IVF Step By Step – Step Three
The third stage of the IVF process involves ‘assisted hatching’ of fertilised embryos. These embryos result from the retrieval of your eggs and their subsequent fertilisation by sperm either from your partner or from a sperm donor. The best quality embryos are then selected for insertion or transfer into your uterus.

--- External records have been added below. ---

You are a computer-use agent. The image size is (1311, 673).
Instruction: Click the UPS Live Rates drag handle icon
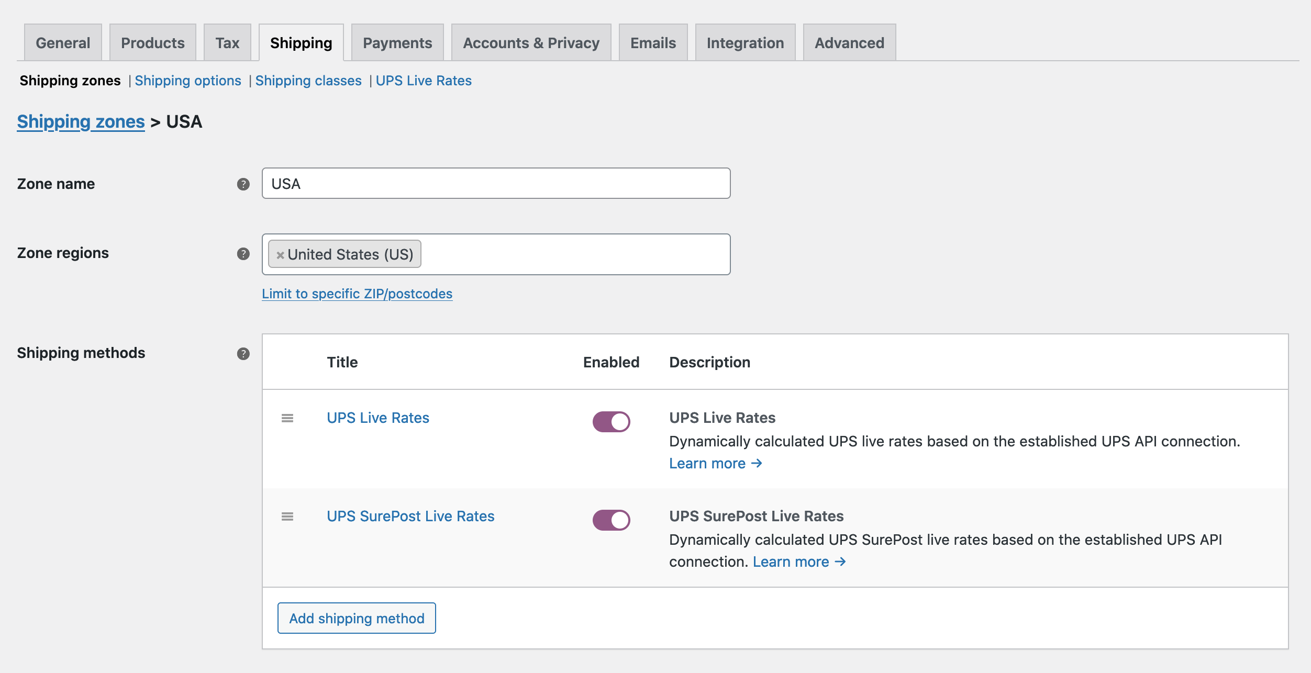287,418
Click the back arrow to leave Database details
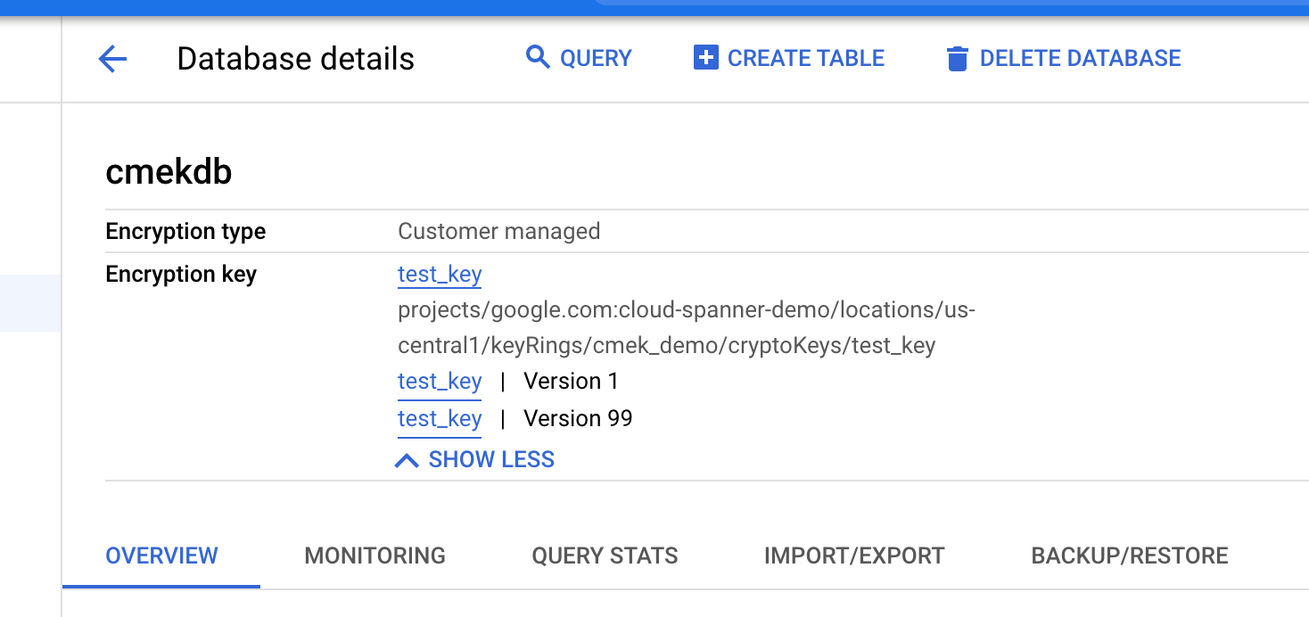This screenshot has width=1309, height=617. click(x=111, y=59)
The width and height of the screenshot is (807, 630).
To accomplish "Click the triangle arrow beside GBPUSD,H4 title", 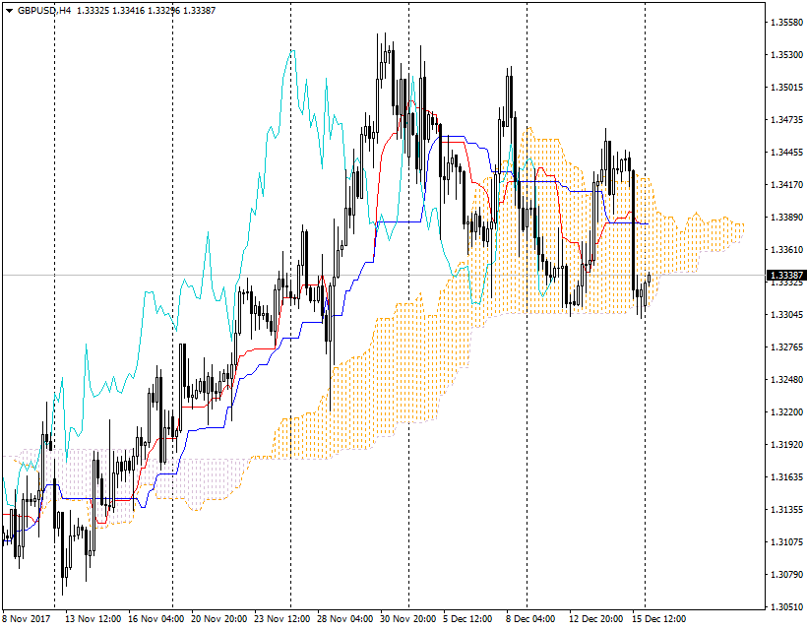I will coord(9,10).
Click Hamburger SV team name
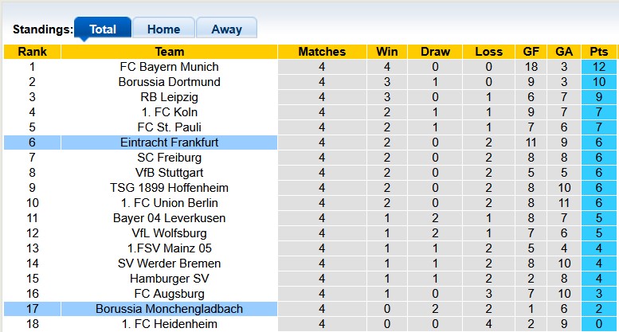 [x=169, y=279]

For a variety reasons, one of which may be your age if you are a slightly older IVF patient, some embryos may have a tougher outer shell than others. Because the embryo needs to ‘hatch’ out of this outer shell before it can be transferred to your uterus, your fertility specialist may decide to carry out an ‘assisted hatching’ procedure. When the embryos have had time to divide into eight cells, a needle is used to puncture the embryos’ outer shell and allow the embryo to hatch. This procedure usually takes place approximately three days after egg retrieval and fertilisation.
Ready For Transfer?
Embryos are generally considered ready for transfer when they have divided into eight cells and they appear not to have any abnormalities. At this stage, it is possible to carry out chromosome analysis or testing for genetic defects on the embryos, if you so wish. You should discuss this option with your fertility specialist. Some fertility clinics may wait until five days after fertilisation before transferring the embryos. This allows the embryos to reach the blastocyst stage. Blastocysts have a better chance of implantation (becoming secured to the uterine lining as required for pregnancy) than eight-cell embryos, but the risk of multiple pregnancy is higher.
Embryo Transfer Procedure
Where? – Embryo transfer is carried out at your fertility clinic. The procedure is quite similar to a smear test and may be a little uncomfortable. Although many women report that the procedure is painless, you may, under certain circumstances, be given a sedative to help you relax. You should discuss this option with your fertility doctor.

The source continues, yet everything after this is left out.